FLYING TO SCOTLAND
If you’re arriving in Scotland by plane and are coming to Cowal, the closest airport is Glasgow Airport. From there you are less than two hours from Cowal. You can hire a car from one of several car-hire companies at the airport. Check the Glasgow Airport website for information and on-line booking. To get from the airport to Cowal drive onto the nearby motorway (M8) and go west. After a few miles it will turn into the A8 (an ordinary fast road, not a motorway) – keep going. At the town of Greenock a junction will take you onto the A770 signposted for Gourock. Follow that road along the shore through the town of Gourock and out westwards. The car-ferry (Western Ferries) is at McInroy’s Point.
On arriving at Glasgow Airport, you may prefer to take the train. If so, go to the nearest railway station at Paisley Gilmour Street (take MacGill’s bus, no. 757 or a taxi – it’s a short journey). From there take the westbound train to Gourock, and walk 100 yards from Gourock railway station to the Argyll Ferries terminal (‘the wee ferry’, which doesn’t take motor vehicles but will take your bicycle free of charge). You don’t need to book. It arrives at Dunoon at the pier close to the town centre.
COWAL BY TRAIN
If you are coming to Scotland by train, take the Gourock train from Glasgow Central, and then the Argyll Ferries crossing (as above).
COMING BY CAR
If you are coming from the Central Belt of Scotland – Glasgow and further south and east – the simplest way to get to Cowal is by the Western Ferries crossing from Gourock (as described above).

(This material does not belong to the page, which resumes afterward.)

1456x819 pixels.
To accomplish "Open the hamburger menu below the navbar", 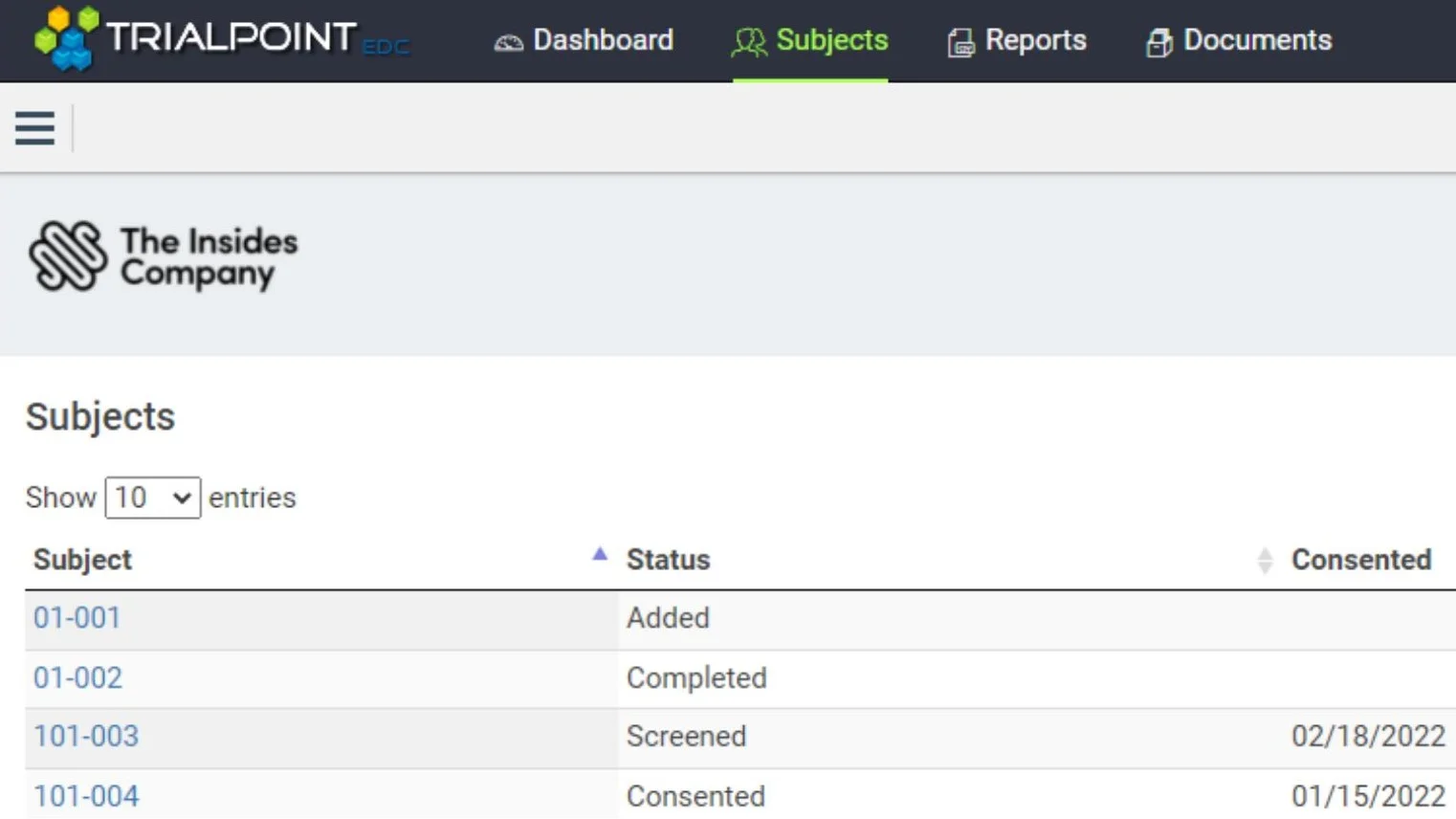I will tap(34, 127).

If you are coming south from Oban, you may have been visiting the ancient monastery of Iona before coming to Cowal, perhaps visiting the community there), or seeing parts of the Highlands further north. On your journey south to Cowal, coming down the A816 (the main road from Oban to Lochgilphead and on to Cowal), you should visit the astonishing landscape of Kilmartin Glen, with its 5,000-year old monuments, bronze-age rock carvings and medieval church sites and carvings. Here Kilmartin Museum does a wonderful job of interpreting the ancient landscape and its artefacts. It also serves great food – the perfect place to stop for lunch.
You may be arriving in Cowal from the north-east and east. In that case you will arrive via Tarbet and Arrochar (a narrow neck of land connecting Loch Lomond and the head of Loch Long. Follow the A83 westwards, over the Rest and Be Thankful, and at the west end of Glen Kinglas turn south-west along the A815.
FERRIES TO COWAL
The loveliest way to arrive in Cowal is by sea. This is how people moved around the Highlands and Islands for most of our history – farmers, warriors and monks – for whom the sea provided a highway, while the land was generally an obstacle. The waters of the outer Firth of Clyde can bring you to Cowal from several different directions.
As already mentioned, from the south, Western Ferries run regular services from Gourock to Dunoon (Hunter’s Quay). You can travel by car or bus on this route, or as a foot-passenger or cyclist. The crossing takes 20 minutes. Also sailing from Gourock is the Argyll Ferries crossing. The Argyll Ferries boat does not take cars or motor-bikes at present, but you can bring your bicycle (free of charge). Argyll Ferries have the advantage of connecting with train services from Glasgow, so that you step off your train and more or less straight onto the ferry (and you can carry your bicycle on the train for free too).
CalMac will also take you to Cowal from the Isle of Bute, on what must be one of the shortest ferry-journeys in the country. The crossing takes only five minutes, across a beautiful narrow stretch of water called the Kyles of Bute. It lands at Colintraive (the name here is Gaelic caol an t-snàimh, ‘the narrow place of the swimming’, for this was where for centuries the cattle reared on Bute were swum across the narrows to be driven overland to market). If coming to Cowal this way, you would probably take a CalMac ferry from Wemyss Bay on the mainland to Rothesay on Bute. Do have a look round Bute while you are there. An unmissable attraction there is the ancient monastery of St Blane at Kingarth – a beautiful and fascinating site, with early carved stones, one of the earliest attested churches in Scotland. You can drive around Bute of course, but this is great cycling country too, and for walkers the West Island Way runs from Kingarth in the south all the way along Bute to the Colintraive ferry at the north end, connecting you to the Cowal Way – another great walking route.